- What is needed
Word for word, give the records again, dropping any picture they hold.
......
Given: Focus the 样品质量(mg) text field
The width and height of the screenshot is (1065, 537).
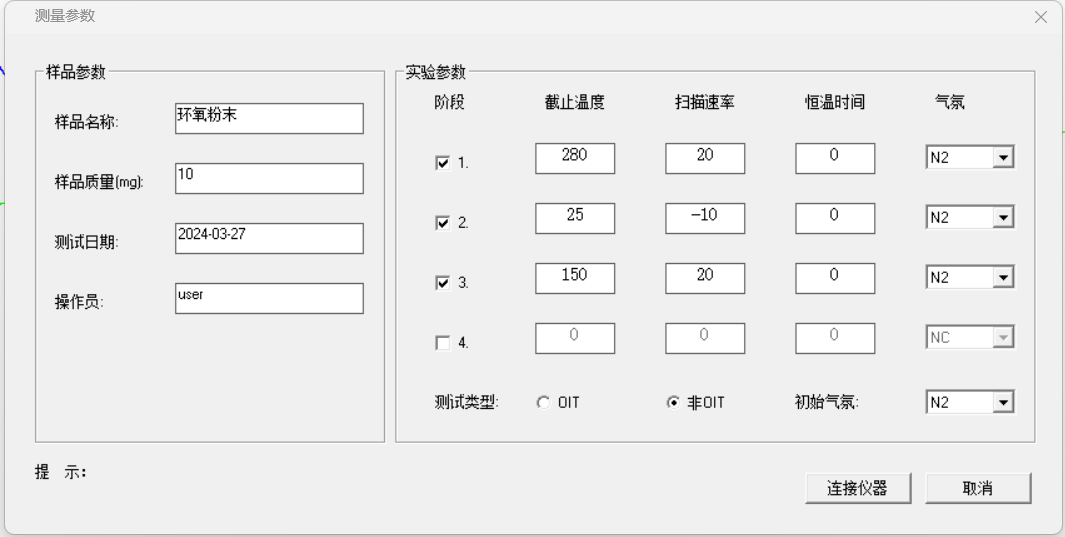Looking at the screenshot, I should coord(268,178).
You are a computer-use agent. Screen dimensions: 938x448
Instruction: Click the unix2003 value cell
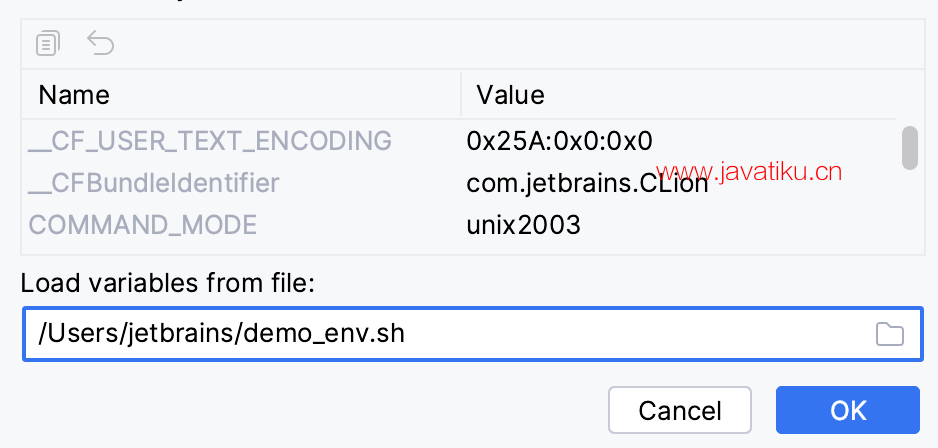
......
- Task response
Given: Focus the 样品质量(mg) text field
The width and height of the screenshot is (1065, 537).
Looking at the screenshot, I should coord(268,178).
You are a computer-use agent. Screen dimensions: 938x448
Instruction: Click the unix2003 value cell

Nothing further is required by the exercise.